**Exercise aim:** Pull out each line in the records below that contains the word "perform".

**Data listing:**
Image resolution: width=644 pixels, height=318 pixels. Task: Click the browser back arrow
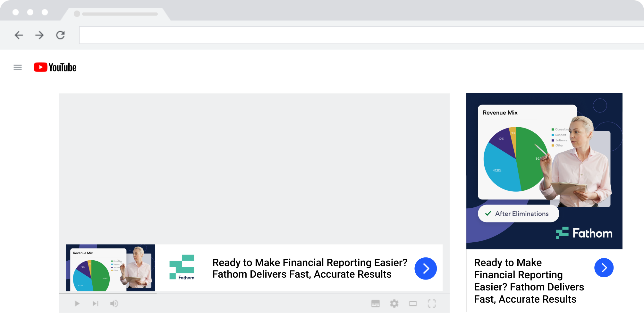[19, 35]
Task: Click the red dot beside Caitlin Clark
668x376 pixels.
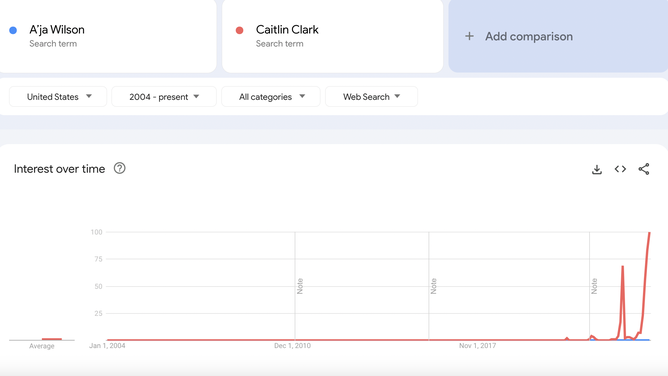Action: tap(239, 30)
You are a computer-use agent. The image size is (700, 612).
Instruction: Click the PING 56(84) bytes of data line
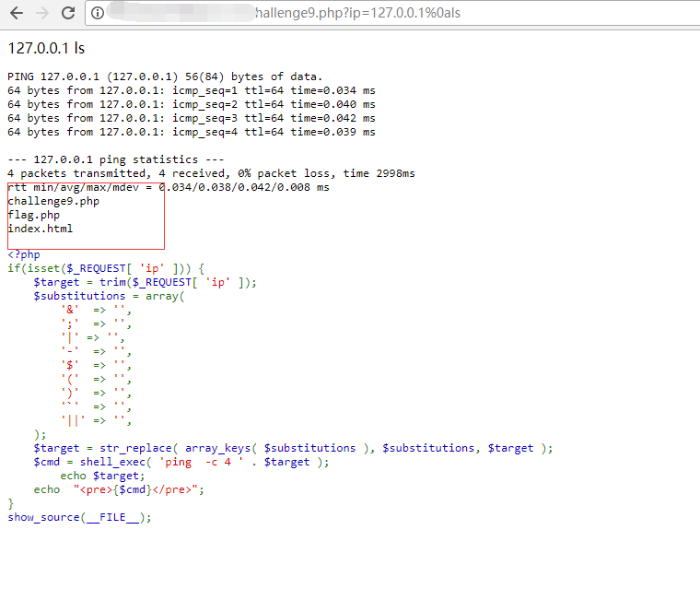click(165, 77)
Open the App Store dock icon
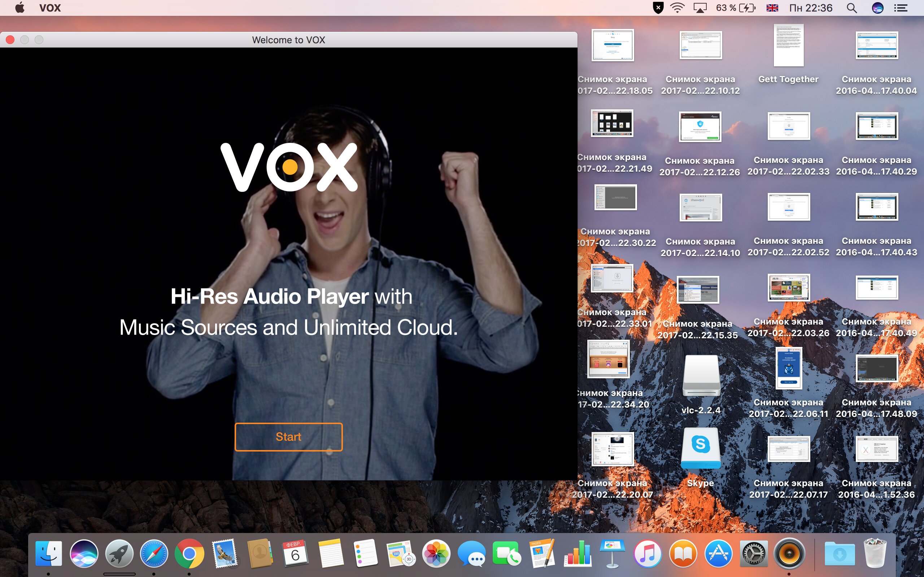The image size is (924, 577). [x=718, y=553]
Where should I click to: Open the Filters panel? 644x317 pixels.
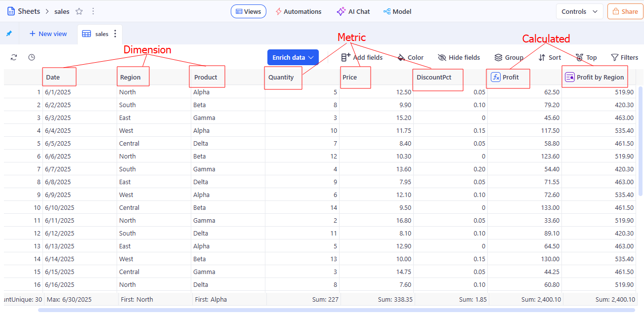pyautogui.click(x=624, y=57)
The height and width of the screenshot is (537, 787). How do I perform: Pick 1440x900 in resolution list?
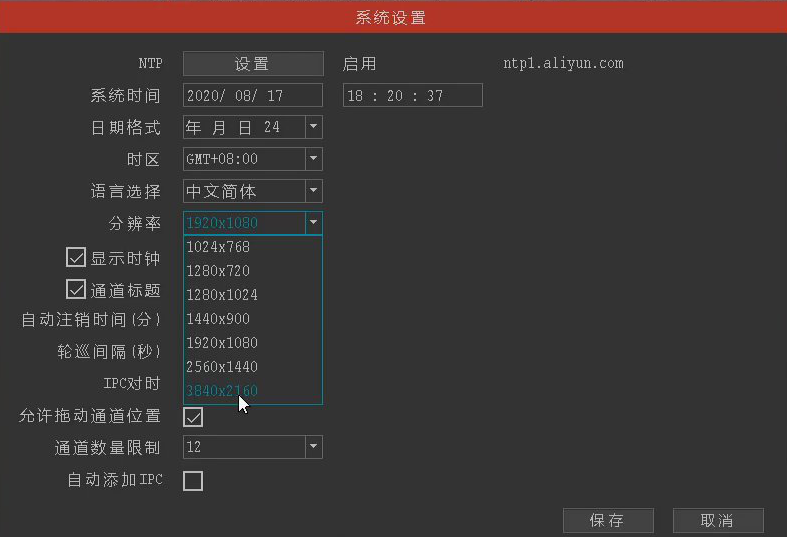click(x=218, y=319)
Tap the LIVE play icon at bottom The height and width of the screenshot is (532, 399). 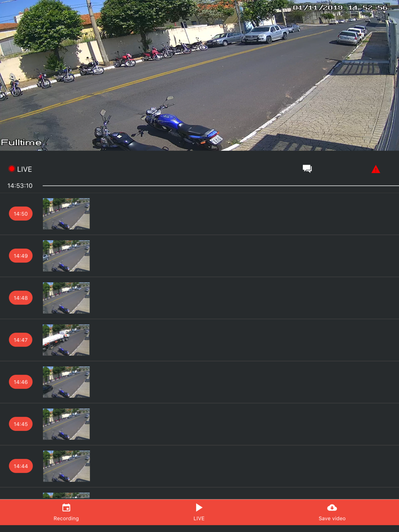point(199,507)
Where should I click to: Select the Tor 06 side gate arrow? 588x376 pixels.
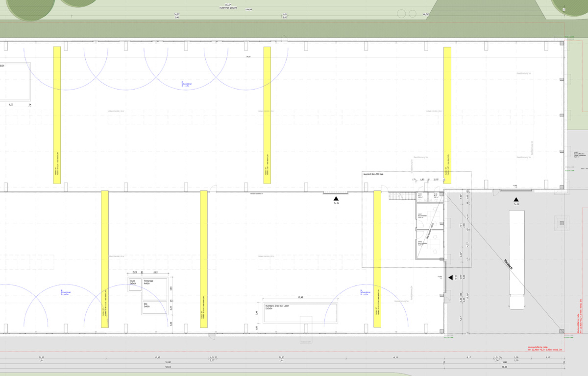click(x=450, y=278)
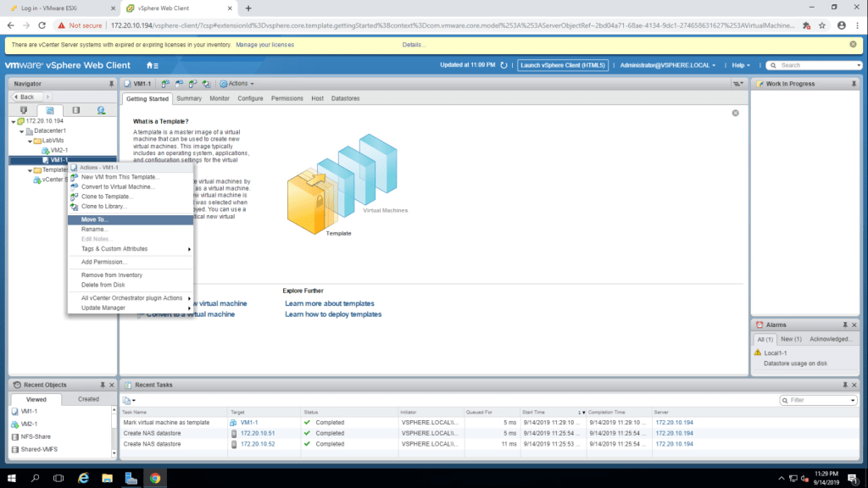Switch to the Storage inventory tab icon
This screenshot has width=868, height=488.
tap(75, 110)
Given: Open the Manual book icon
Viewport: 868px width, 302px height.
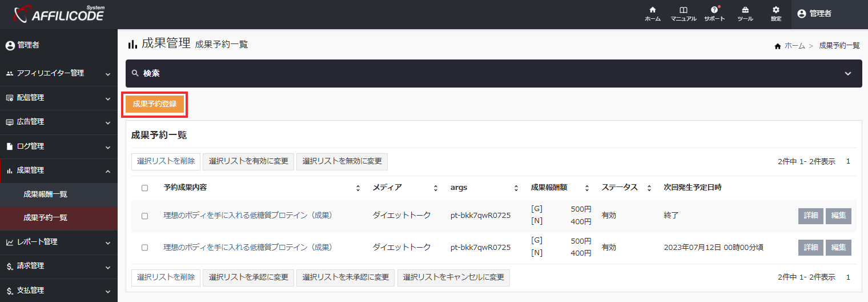Looking at the screenshot, I should [x=683, y=10].
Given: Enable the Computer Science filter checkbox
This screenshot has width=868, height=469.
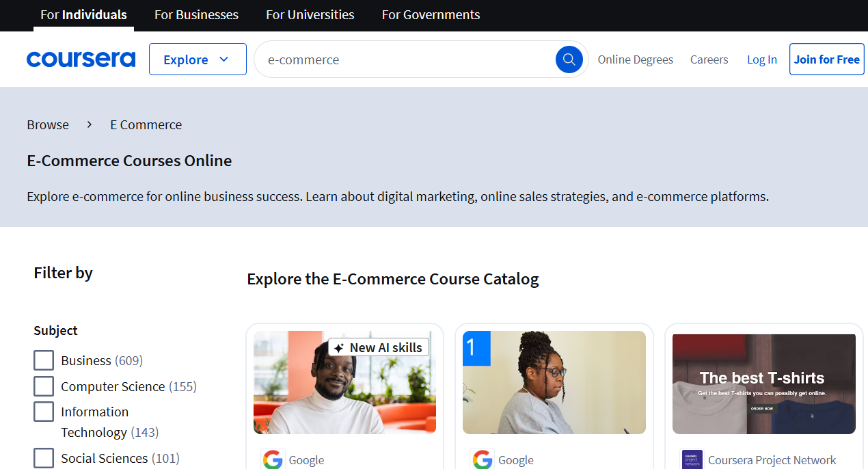Looking at the screenshot, I should coord(44,386).
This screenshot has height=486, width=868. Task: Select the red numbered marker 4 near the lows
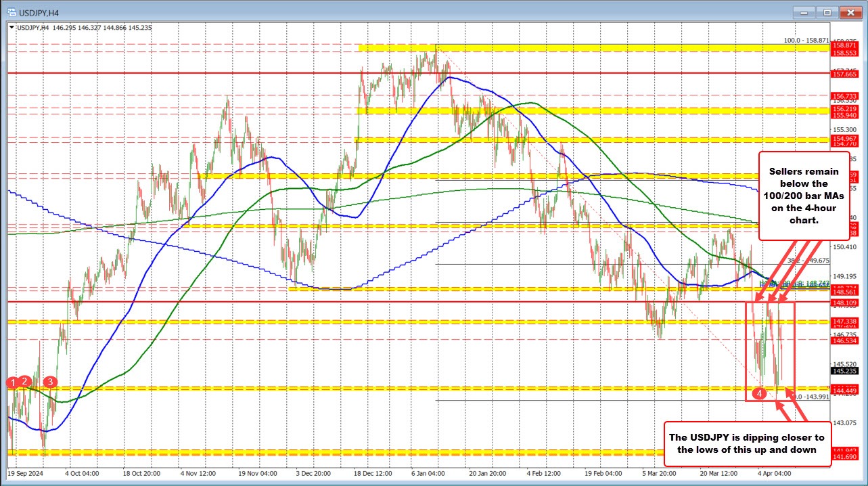click(x=759, y=393)
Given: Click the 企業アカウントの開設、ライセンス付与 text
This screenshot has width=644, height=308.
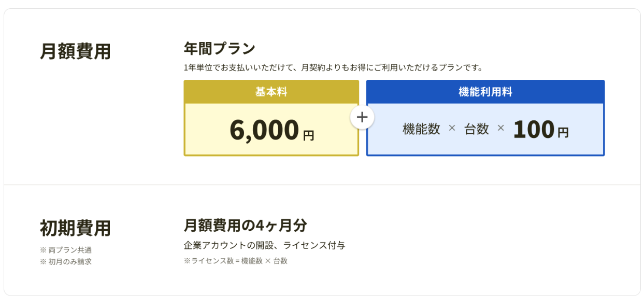Looking at the screenshot, I should tap(264, 245).
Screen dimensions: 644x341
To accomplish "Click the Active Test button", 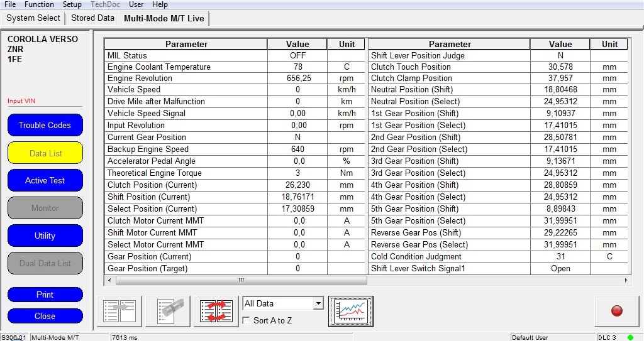I will pos(45,180).
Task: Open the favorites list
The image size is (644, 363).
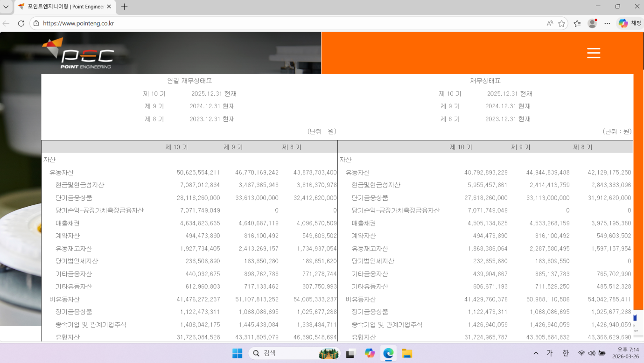Action: [577, 23]
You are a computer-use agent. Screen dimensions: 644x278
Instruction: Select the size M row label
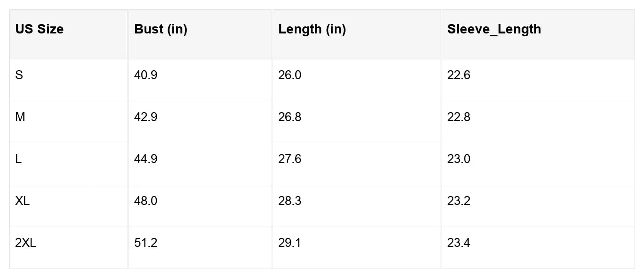20,117
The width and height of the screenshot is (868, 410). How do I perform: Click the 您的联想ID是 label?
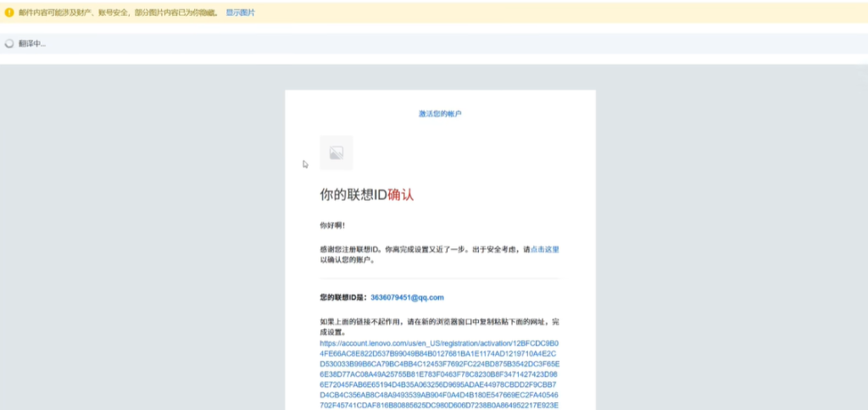343,297
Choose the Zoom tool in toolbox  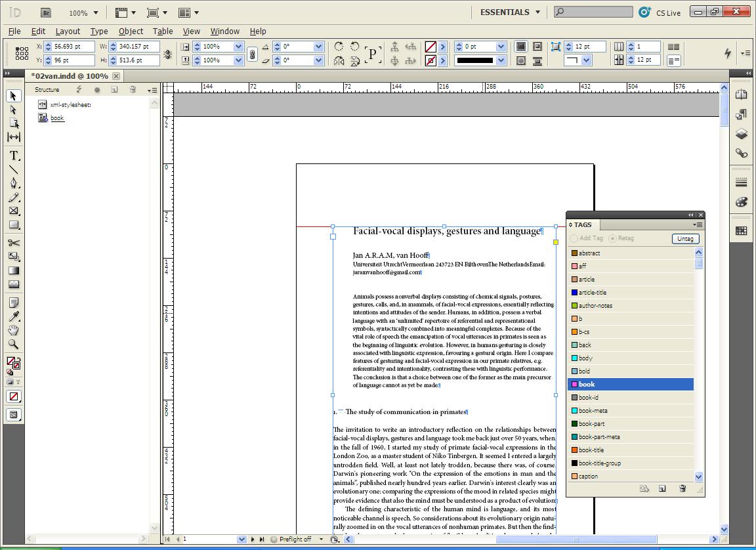click(x=14, y=344)
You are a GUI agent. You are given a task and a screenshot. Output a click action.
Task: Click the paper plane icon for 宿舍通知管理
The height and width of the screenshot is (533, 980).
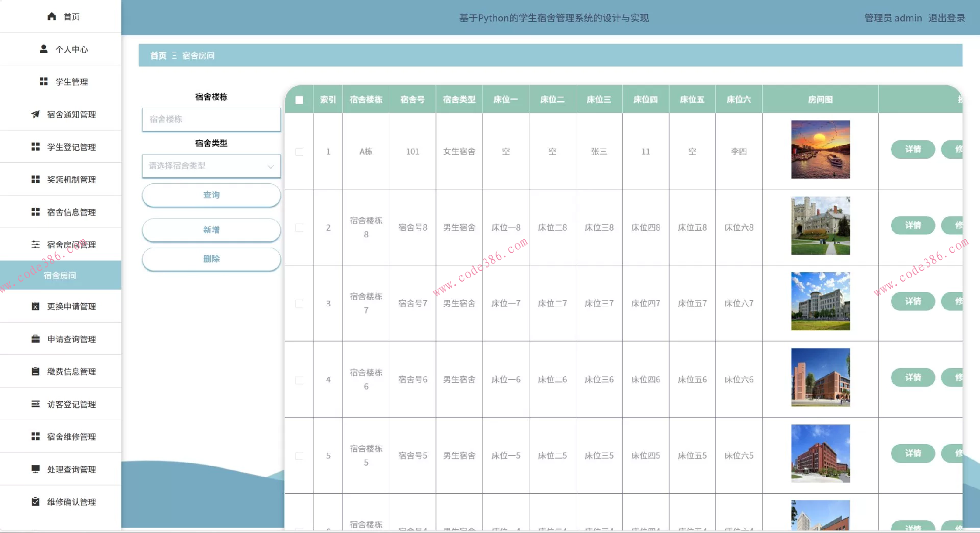[35, 114]
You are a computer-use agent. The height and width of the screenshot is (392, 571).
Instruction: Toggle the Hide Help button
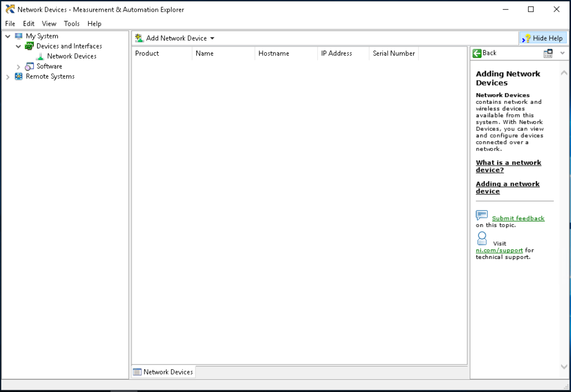coord(543,38)
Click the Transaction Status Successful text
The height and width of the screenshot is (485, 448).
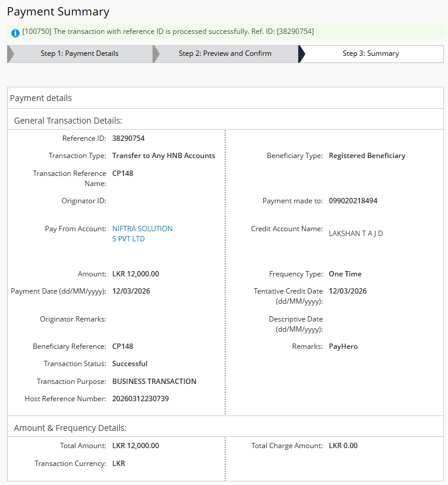tap(130, 364)
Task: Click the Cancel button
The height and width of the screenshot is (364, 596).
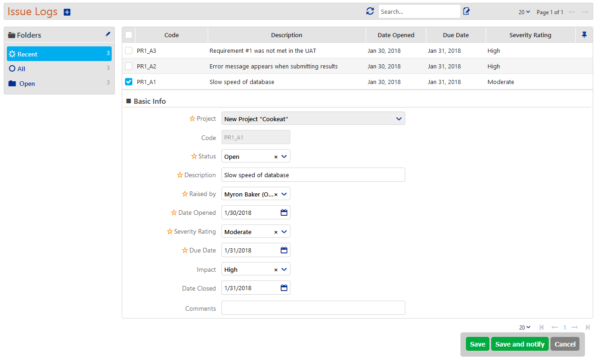Action: (565, 344)
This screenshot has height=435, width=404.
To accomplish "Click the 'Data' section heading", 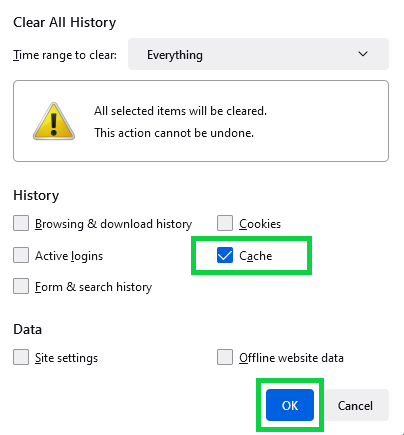I will [28, 329].
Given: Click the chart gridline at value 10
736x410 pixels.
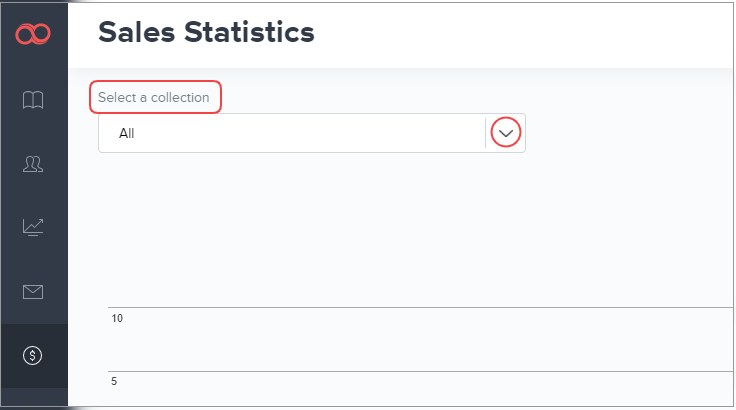Looking at the screenshot, I should click(420, 308).
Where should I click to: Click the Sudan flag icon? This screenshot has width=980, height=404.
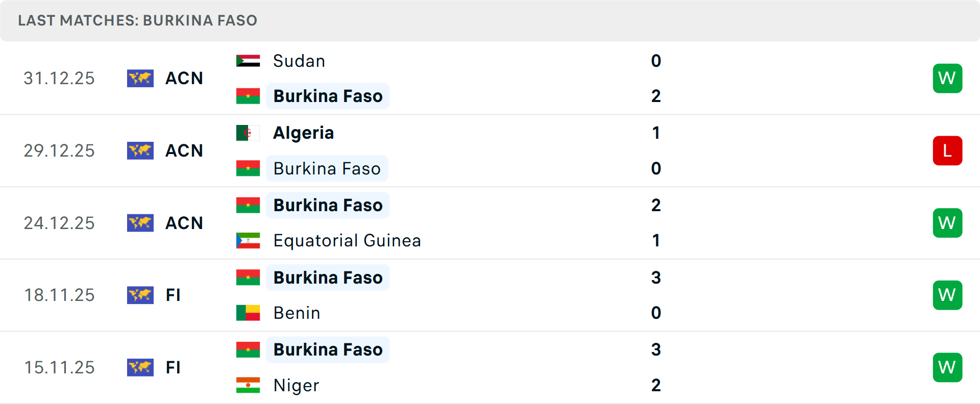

**Solution to this exercise:**
The height and width of the screenshot is (537, 787). How do I perform: Pick 1440x900 in resolution list?
The width and height of the screenshot is (868, 410). How do I perform: Click the 您的联想ID是 label?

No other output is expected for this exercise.